Sus profanaciones de tumbas –como la de Jaime Guzmán– constituyen la cifra de esa voluntad y perversión sin límites, esa deshonra a los muertos, esa imposibilidad calculada de trascendencia, consuelo y paz, cuya ignominia y oprobio sólo podrían ser comparados, en una escala mayor, con las interminables secuelas de la desaparición forzada de personas durante la dictadura.

Pero, al igual que la Primera Línea ovacionada en el ex Congreso Nacional, en enero de 2020, no puede vivir sin el escándalo, la fuerza pública, la represión y la victimización. Sus performances sólo se autojustifican en su obscenidad y confrontación con éstas, acusando así su dependencia de los poderes que busca desafiar.

Al igual que Boric y su horda, Linett omnipotente y su manada suponen que la historia y el país comienzan con ellas y terminarán con ellas.

No teme a nada. ¿Cree que hubiese podido “sostener la mirada de los militares en posición de ataque”, durante la dictadura? (interferencia.cl, 3. 7. 22) Y, en cuanto a su exhortación a la lucha armada y la sedición eficientes, en noviembre de 2019, ¿ella y su manada están dispuesta a matar y a morir, y a asumir las consecuencias, o es sólo un simulacro, una impostura descarada más?

Chile no cambia.
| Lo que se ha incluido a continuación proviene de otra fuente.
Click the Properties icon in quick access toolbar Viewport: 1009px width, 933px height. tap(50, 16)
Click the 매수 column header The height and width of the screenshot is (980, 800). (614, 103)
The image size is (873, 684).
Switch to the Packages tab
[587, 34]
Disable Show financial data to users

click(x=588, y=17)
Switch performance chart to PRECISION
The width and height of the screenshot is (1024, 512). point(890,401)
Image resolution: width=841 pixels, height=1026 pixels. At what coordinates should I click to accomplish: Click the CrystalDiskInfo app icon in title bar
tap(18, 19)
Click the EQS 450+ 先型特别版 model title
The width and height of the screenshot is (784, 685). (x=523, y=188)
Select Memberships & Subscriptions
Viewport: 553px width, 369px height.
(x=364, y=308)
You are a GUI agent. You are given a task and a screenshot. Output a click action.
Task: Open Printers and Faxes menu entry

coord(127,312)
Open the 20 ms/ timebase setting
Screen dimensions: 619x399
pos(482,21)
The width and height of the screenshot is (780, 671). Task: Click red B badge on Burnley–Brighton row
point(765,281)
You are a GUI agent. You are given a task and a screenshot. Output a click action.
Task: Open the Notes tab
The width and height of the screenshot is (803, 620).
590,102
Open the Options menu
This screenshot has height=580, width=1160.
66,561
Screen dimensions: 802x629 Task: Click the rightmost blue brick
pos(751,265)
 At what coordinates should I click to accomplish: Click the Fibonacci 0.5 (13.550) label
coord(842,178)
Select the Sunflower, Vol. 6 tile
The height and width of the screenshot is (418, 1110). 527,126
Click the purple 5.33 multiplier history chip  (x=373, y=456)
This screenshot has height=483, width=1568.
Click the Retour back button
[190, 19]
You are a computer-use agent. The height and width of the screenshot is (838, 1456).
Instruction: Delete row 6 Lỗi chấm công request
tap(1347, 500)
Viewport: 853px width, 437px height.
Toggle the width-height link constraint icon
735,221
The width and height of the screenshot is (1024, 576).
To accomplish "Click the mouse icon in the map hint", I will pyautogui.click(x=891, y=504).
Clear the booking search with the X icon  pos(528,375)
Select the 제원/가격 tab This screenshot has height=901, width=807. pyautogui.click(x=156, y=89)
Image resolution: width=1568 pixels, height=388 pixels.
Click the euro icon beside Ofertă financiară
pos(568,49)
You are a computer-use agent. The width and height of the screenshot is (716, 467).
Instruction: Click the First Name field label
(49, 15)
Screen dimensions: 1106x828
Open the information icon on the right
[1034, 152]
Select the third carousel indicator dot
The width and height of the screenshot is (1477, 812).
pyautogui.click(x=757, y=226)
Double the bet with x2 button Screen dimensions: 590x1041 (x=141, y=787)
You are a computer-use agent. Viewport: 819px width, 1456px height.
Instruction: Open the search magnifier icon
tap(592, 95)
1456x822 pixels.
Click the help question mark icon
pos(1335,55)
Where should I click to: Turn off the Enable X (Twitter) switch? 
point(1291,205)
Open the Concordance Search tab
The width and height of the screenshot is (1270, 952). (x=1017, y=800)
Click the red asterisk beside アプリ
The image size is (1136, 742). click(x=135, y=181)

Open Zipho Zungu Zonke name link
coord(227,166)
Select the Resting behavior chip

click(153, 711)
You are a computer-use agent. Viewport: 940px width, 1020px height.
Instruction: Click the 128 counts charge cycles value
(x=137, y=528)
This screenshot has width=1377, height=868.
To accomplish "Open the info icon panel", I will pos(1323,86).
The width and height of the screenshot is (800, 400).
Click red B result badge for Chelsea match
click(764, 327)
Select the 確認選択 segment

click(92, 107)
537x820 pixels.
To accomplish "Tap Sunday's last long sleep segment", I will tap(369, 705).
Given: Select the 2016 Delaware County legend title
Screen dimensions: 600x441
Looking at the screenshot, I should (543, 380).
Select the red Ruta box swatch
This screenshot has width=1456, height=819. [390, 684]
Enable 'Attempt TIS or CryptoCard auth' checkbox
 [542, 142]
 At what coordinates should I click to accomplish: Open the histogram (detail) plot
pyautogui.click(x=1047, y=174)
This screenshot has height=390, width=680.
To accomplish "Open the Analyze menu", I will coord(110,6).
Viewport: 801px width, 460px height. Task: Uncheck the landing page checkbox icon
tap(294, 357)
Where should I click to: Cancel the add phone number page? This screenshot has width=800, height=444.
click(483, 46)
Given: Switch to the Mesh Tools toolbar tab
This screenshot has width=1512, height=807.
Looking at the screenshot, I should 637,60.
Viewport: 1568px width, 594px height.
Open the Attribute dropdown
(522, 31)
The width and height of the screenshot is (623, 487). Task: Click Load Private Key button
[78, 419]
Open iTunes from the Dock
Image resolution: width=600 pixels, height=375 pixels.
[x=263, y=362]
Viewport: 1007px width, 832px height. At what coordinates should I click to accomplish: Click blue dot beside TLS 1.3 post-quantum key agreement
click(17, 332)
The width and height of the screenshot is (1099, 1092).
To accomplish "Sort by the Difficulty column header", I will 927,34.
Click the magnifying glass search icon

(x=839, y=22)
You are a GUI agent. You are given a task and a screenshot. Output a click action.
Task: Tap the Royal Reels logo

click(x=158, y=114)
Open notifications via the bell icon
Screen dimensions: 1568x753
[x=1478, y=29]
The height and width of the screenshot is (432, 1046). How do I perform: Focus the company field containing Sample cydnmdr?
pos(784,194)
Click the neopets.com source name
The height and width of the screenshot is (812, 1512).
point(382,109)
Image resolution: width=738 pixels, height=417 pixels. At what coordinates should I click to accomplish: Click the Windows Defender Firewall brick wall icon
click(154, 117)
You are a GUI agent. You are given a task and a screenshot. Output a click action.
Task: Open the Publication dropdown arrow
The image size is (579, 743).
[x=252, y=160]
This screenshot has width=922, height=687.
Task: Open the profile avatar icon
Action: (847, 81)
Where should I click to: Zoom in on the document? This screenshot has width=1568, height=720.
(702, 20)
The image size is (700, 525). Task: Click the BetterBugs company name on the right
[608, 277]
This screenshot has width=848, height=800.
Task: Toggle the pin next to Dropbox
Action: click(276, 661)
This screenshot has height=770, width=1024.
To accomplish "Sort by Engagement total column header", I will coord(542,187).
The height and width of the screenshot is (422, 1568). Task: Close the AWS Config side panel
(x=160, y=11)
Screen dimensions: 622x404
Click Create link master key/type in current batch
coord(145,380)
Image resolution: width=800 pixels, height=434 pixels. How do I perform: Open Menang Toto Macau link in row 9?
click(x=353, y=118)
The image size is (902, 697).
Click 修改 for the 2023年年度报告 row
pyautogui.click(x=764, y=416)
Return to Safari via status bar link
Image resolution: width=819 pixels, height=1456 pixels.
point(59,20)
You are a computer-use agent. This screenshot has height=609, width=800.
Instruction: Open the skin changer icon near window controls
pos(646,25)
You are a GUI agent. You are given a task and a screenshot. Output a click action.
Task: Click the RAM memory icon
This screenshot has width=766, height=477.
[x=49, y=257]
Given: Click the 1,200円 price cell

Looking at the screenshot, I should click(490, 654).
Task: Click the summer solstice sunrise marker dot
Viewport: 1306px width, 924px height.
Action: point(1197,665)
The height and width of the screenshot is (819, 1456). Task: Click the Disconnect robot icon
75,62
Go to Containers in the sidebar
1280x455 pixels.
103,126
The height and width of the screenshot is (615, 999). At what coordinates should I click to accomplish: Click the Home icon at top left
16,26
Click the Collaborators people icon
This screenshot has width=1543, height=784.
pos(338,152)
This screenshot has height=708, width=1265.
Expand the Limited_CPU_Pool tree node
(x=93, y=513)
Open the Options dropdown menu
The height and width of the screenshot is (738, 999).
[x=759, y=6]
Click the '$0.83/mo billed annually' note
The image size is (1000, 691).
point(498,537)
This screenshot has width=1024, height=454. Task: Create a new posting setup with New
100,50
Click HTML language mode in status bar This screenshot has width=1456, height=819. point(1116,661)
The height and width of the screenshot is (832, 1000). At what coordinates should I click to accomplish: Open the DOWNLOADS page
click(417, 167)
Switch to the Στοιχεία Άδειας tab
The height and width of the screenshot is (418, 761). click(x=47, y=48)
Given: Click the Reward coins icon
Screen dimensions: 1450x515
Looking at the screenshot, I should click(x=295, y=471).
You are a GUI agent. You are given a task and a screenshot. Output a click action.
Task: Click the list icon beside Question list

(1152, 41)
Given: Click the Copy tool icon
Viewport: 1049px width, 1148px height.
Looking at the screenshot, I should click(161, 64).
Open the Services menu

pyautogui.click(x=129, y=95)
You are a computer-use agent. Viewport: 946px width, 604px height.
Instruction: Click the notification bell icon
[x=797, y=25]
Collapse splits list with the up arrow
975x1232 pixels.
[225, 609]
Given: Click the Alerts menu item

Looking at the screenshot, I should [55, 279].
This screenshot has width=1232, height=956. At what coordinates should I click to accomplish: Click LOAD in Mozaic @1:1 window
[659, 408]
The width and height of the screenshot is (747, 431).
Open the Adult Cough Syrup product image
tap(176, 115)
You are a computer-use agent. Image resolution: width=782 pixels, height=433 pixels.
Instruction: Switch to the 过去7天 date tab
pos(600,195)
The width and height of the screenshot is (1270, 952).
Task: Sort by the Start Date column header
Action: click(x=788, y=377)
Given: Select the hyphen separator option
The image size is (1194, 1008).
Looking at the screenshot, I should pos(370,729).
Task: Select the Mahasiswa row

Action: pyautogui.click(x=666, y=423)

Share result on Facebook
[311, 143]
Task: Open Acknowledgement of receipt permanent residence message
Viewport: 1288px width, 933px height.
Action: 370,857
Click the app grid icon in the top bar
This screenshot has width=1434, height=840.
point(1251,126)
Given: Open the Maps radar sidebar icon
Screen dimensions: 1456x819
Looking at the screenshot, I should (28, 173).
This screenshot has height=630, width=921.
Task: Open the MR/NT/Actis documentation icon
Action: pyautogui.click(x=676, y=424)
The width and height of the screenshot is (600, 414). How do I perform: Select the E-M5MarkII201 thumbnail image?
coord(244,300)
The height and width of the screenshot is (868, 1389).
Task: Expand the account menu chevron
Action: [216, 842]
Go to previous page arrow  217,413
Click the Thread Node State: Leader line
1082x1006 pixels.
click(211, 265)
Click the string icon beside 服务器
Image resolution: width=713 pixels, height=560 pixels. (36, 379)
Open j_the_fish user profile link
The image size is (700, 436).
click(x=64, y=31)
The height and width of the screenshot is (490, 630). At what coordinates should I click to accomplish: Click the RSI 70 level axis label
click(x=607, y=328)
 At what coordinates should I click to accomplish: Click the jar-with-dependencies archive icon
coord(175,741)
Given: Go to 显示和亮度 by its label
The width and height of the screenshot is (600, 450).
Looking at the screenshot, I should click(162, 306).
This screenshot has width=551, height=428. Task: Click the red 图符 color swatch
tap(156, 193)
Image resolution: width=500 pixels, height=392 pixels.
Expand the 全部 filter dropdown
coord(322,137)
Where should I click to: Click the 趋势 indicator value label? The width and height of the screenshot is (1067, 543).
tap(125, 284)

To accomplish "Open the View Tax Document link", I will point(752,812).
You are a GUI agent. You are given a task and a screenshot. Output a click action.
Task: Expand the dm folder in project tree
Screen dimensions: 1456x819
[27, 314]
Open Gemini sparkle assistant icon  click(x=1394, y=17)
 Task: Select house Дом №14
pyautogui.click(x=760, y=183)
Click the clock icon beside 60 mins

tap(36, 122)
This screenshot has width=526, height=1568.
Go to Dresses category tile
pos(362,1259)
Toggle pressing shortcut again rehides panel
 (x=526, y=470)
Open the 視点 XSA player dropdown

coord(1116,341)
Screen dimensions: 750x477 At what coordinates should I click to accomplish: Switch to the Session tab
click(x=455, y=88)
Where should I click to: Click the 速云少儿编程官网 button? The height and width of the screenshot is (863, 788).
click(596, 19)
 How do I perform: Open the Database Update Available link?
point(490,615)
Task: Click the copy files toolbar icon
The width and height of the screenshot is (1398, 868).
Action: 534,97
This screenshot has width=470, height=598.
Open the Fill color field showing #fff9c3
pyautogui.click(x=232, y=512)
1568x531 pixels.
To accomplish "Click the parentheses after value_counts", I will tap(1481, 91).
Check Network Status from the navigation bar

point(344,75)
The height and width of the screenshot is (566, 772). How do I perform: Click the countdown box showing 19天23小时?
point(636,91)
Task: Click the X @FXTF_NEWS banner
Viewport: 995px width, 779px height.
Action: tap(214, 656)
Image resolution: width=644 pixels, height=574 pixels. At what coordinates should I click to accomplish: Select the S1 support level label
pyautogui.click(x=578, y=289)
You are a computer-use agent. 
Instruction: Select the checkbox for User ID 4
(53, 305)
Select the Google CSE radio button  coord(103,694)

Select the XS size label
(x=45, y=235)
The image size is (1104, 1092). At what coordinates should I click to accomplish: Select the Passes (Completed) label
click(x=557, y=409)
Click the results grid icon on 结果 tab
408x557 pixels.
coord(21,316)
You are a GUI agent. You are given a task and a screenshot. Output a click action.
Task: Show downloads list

Lo que no se hace consciente no se transforma. Así lo muestra la polarización en torno a la conmemoración de los 50 Años del Golpe de Estado, como plasmación de la pretenciosa invocación ritual largamente repetida por Boric, incapaz de conjurar esas fuerzas en proceso de putrefacción, cuya tensión nunca ha desaparecido, ni resuelto.  O bien, invocadas con el propósito deliberado de instrumentalizar esa trágica fecha, en función de la desestabilización en curso.

Es otro índice de la falsa primavera de Chile sepultada en la inconsciencia total.

Yeguada Latinoamericana es un engendro más de esa disolución incubada por la impunidad y la sociedad de consumo, con sus profanaciones, su bestialización obscena y lumpenfascista, su abyección exultante: otro matadero feliz para adolescentes acabados.

Y otra ramificación del arquetipo dominante en Chile: la madre terrible que subyace a la psicopatía estructural de la sociedad. Si acaso otra incubación en escalada: la imagen monstruosa de una guerra civil.